§ **Source document**:
________________
Abstract
As Large Language Models (LLMs) increasingly infiltrate content generation workflows, the detection of machine-revised text—where LLMs refine or enhance human-authored content—has emerged as a critical frontier. While traditional approaches effectively identify purely machine-generated text, they falter when human contributions obscure the characteristic patterns of LLM output. This paper introduces the Imitate Before Detect (ImBD) framework, a groundbreaking methodology that aligns machine stylistic preferences with a probabilistic detection mechanism to address this challenge. ImBD not only redefines detection paradigms but also sets a benchmark for efficiency, requiring minimal computational resources while outperforming state-of-the-art alternatives.
Introduction
The democratization of advanced LLMs like GPT-4o has revolutionized text generation, fostering their adoption across academia, media, and enterprise content creation. However, this proliferation has raised significant ethical and operational concerns, particularly in the realms of academic integrity, misinformation, and automated plagiarism. Unlike pure machine-generated text, machine-revised text blurs the line between human-authored and LLM-modified content, posing unique challenges for detection systems.
Traditional detection methodologies, including logit-based metrics and supervised models, primarily target fully machine-generated texts. Yet, the nuanced stylistic interplay in machine-revised text—subtle shifts in token distribution, syntactic complexity, and lexical selection—renders these approaches inadequate. This paper introduces the ImBD framework, an innovative solution designed to identify machine-revised text by aligning detection models with LLM-generated stylistic preferences.

Methodology
1. Style Preference Optimization (SPO)
At the core of ImBD lies Style Preference Optimization (SPO), a mechanism designed to mimic the stylistic patterns favored by LLMs. Through preference-based fine-tuning, the scoring model learns to distinguish between human and machine styles, isolating key stylistic signatures such as:
• Lexical Selection: Machine-preferred terms like “delve” and “intricate”.
• Structural Complexity: Increased use of subordinate clauses and consistent paragraph organization.
• Stylistic Regularity: Uniform tone and vocabulary patterns indicative of LLM influence.
By leveraging paired datasets of human-written and machine-revised texts with identical content, SPO trains the scoring model to systematically favor machine-style patterns over human-authored ones.
2. Style-Conditional Probability Curvature (Style-CPC)
To quantify stylistic alignment, ImBD introduces the Style-Conditional Probability Curvature (Style-CPC), a probabilistic metric that measures the divergence between human and machine stylistic distributions.
• Key Metric: Style-CPC evaluates the discrepancy in log probabilities between an original text and conditionally sampled alternatives, enabling fine-grained stylistic discrimination.
• Impact: By reducing distributional overlap, Style-CPC achieves a marked improvement in detection accuracy, even for advanced LLMs like GPT-4o.
________________
§ **Supplied data**:

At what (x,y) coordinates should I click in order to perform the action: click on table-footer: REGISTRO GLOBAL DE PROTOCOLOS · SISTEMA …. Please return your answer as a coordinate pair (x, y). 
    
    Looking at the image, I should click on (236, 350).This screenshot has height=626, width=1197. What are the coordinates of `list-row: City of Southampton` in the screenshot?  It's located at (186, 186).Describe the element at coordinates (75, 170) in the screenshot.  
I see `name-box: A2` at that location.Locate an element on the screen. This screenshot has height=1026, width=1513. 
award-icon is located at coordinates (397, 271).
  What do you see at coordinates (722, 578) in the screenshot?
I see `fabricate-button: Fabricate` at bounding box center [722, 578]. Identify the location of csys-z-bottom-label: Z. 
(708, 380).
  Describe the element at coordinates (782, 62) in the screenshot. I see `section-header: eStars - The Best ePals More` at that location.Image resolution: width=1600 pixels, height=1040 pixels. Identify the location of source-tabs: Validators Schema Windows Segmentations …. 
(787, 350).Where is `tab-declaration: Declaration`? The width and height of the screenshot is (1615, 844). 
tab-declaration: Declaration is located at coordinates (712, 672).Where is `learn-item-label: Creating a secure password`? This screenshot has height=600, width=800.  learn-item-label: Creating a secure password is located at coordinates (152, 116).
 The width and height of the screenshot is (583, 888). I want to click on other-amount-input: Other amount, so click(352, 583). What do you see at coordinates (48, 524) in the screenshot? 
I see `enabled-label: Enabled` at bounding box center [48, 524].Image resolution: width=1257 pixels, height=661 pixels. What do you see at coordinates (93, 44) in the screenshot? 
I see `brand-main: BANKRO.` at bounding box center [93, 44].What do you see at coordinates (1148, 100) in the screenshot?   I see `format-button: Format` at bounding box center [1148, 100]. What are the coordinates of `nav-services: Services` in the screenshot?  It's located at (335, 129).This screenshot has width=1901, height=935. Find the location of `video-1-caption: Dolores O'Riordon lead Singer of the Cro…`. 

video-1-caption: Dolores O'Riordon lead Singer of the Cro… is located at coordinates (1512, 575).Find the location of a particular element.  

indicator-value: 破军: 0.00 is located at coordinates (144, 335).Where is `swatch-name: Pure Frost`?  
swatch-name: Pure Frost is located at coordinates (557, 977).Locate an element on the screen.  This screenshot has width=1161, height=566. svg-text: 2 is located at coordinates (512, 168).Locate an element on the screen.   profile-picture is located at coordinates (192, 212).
________________
Write the next part of the paper summary on detecting machine-revised text, starting right after its closing sentence about Style-CPC and GPT-4o.

§ **Answer for this exercise**:
Experimental Validation
Datasets
The evaluation leverages diverse datasets encompassing multiple domains:
• Human-written texts: Sourced from Wikipedia, PubMed, and creative writing forums, representing authentic human contributions.
• Machine-revised texts: Generated through structured pipelines using LLMs (GPT-3.5, GPT-4o, LLaMA-3) across revision tasks, including rewriting, expansion, and polishing.
Benchmarks and Comparisons
ImBD was rigorously benchmarked against state-of-the-art methods, including Fast-DetectGPT and GPTZero. The results underscore its superiority:
• GPT-3.5 Detection: 19.68% improvement in Area Under the ROC Curve (AUROC) compared to Fast-DetectGPT.
• Open-Source Models: Outperformed competing methods by an average of 25.79% in detecting machine-revised content.
• Efficiency: Achieved equivalent inference times (0.72s per 1,000 words) to Fast-DetectGPT while requiring 1/154th of the computational overhead.

Results and Discussion
1. Performance Insights
ImBD consistently outperformed baseline models across all evaluation metrics:
• Precision and Recall: Demonstrated robust sensitivity to subtle stylistic variations in machine-revised text.
• Generalizability: Maintained high accuracy across diverse text types, LLMs, and revision styles.
2. Scalability and Adaptability
• Resource Efficiency: Minimal training requirements (1,000 samples and five minutes of SPO) make ImBD highly scalable for real-world applications.
• Versatility: Effective across tasks such as rewrite, polish, and expand, with broad applicability in academia, media, and regulatory contexts.
Strengths and Limitations
Strengths
1. Innovative Approach: The paradigm shift from content-focused to style-focused detection.
2. High Efficiency: Exceptional performance with minimal computational resources.
3. Robust Generalization: Applicability across multiple domains, tasks, and LLMs.
Limitations
1. Domain Dependency: Potential sensitivity to domain-specific training data distributions.
2. Limited Multilingual Scope: Further research is required to adapt ImBD for non-English texts.
Conclusion
The ImBD framework represents a transformative advancement in detecting machine-revised text. By aligning detection models with machine stylistic preferences and leveraging probabilistic metrics, ImBD addresses the nuanced challenges posed by LLM-enhanced content. Its efficiency, adaptability, and superior performance establish a new benchmark for AI-assisted content detection, paving the way for responsible LLM deployment across industries.
Future Directions: Integrating multilingual support, expanding domain-specific capabilities, and exploring hybrid content scenarios will further enhance the applicability of this paradigm.
This work underscores the need for vigilance and innovation in AI governance, ensuring the integrity and authenticity of digital content in an era dominated by LLMs.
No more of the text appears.